**Records to process:**
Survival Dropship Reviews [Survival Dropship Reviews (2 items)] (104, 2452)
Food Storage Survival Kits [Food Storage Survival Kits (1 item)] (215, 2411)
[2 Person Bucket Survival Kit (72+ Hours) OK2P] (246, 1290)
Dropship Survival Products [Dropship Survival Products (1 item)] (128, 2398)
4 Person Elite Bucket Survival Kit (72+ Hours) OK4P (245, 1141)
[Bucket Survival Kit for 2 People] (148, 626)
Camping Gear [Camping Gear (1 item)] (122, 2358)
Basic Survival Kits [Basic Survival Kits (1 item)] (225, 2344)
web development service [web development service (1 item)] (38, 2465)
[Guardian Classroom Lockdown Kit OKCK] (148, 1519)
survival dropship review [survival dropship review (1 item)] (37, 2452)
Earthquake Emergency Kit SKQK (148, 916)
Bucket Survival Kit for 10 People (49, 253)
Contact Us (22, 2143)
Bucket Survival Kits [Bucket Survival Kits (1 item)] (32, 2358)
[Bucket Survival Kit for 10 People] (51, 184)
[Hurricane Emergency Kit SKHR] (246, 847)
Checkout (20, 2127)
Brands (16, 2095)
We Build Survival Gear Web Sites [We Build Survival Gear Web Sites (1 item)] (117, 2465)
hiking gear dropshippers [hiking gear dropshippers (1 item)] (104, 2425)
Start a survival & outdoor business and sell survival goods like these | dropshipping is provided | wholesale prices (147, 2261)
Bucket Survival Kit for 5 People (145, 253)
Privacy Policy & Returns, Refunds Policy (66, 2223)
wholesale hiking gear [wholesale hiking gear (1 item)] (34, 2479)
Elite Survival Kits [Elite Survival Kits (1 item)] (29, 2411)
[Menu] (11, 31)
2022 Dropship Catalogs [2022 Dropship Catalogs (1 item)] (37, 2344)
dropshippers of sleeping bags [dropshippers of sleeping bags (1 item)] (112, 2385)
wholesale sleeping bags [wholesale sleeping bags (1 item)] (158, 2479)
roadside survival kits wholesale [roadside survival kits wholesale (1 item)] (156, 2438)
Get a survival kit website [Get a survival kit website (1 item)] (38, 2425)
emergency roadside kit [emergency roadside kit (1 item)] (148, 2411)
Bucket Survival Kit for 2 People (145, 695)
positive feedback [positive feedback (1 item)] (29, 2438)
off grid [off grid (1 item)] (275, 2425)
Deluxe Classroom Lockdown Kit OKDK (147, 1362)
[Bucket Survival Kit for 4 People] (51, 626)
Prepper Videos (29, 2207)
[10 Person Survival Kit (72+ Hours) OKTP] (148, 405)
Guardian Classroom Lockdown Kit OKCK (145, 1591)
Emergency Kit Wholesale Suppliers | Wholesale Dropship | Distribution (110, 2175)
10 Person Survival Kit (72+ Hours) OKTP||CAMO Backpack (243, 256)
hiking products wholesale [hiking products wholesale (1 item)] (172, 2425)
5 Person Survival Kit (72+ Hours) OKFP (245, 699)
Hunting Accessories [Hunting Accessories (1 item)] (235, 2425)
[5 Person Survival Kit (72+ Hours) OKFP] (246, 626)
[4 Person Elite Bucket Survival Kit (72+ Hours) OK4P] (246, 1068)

**Your goal:** Repeat these lines word for word.

**Full solution:**
Survival Dropship Reviews [Survival Dropship Reviews (2 items)] (104, 2452)
Food Storage Survival Kits [Food Storage Survival Kits (1 item)] (215, 2411)
[2 Person Bucket Survival Kit (72+ Hours) OK2P] (246, 1290)
Dropship Survival Products [Dropship Survival Products (1 item)] (128, 2398)
4 Person Elite Bucket Survival Kit (72+ Hours) OK4P (245, 1141)
[Bucket Survival Kit for 2 People] (148, 626)
Camping Gear [Camping Gear (1 item)] (122, 2358)
Basic Survival Kits [Basic Survival Kits (1 item)] (225, 2344)
web development service [web development service (1 item)] (38, 2465)
[Guardian Classroom Lockdown Kit OKCK] (148, 1519)
survival dropship review [survival dropship review (1 item)] (37, 2452)
Earthquake Emergency Kit SKQK (148, 916)
Bucket Survival Kit for 10 People (49, 253)
Contact Us (22, 2143)
Bucket Survival Kits [Bucket Survival Kits (1 item)] (32, 2358)
[Bucket Survival Kit for 10 People] (51, 184)
[Hurricane Emergency Kit SKHR] (246, 847)
Checkout (20, 2127)
Brands (16, 2095)
We Build Survival Gear Web Sites [We Build Survival Gear Web Sites (1 item)] (117, 2465)
hiking gear dropshippers [hiking gear dropshippers (1 item)] (104, 2425)
Start a survival & outdoor business and sell survival goods like these | dropshipping is provided | wholesale prices (147, 2261)
Bucket Survival Kit for 5 People (145, 253)
Privacy Policy & Returns, Refunds Policy (66, 2223)
wholesale hiking gear [wholesale hiking gear (1 item)] (34, 2479)
Elite Survival Kits [Elite Survival Kits (1 item)] (29, 2411)
[Menu] (11, 31)
2022 Dropship Catalogs [2022 Dropship Catalogs (1 item)] (37, 2344)
dropshippers of sleeping bags [dropshippers of sleeping bags (1 item)] (112, 2385)
wholesale sleeping bags [wholesale sleeping bags (1 item)] (158, 2479)
roadside survival kits wholesale [roadside survival kits wholesale (1 item)] (156, 2438)
Get a survival kit website [Get a survival kit website (1 item)] (38, 2425)
emergency roadside kit [emergency roadside kit (1 item)] (148, 2411)
Bucket Survival Kit for 2 People (145, 695)
positive feedback [positive feedback (1 item)] (29, 2438)
off grid [off grid (1 item)] (275, 2425)
Deluxe Classroom Lockdown Kit OKDK (147, 1362)
[Bucket Survival Kit for 4 People] (51, 626)
Prepper Videos (29, 2207)
[10 Person Survival Kit (72+ Hours) OKTP] (148, 405)
Guardian Classroom Lockdown Kit OKCK (145, 1591)
Emergency Kit Wholesale Suppliers | Wholesale Dropship | Distribution (110, 2175)
10 Person Survival Kit (72+ Hours) OKTP||CAMO Backpack (243, 256)
hiking products wholesale [hiking products wholesale (1 item)] (172, 2425)
5 Person Survival Kit (72+ Hours) OKFP (245, 699)
Hunting Accessories [Hunting Accessories (1 item)] (235, 2425)
[5 Person Survival Kit (72+ Hours) OKFP] (246, 626)
[4 Person Elite Bucket Survival Kit (72+ Hours) OK4P] (246, 1068)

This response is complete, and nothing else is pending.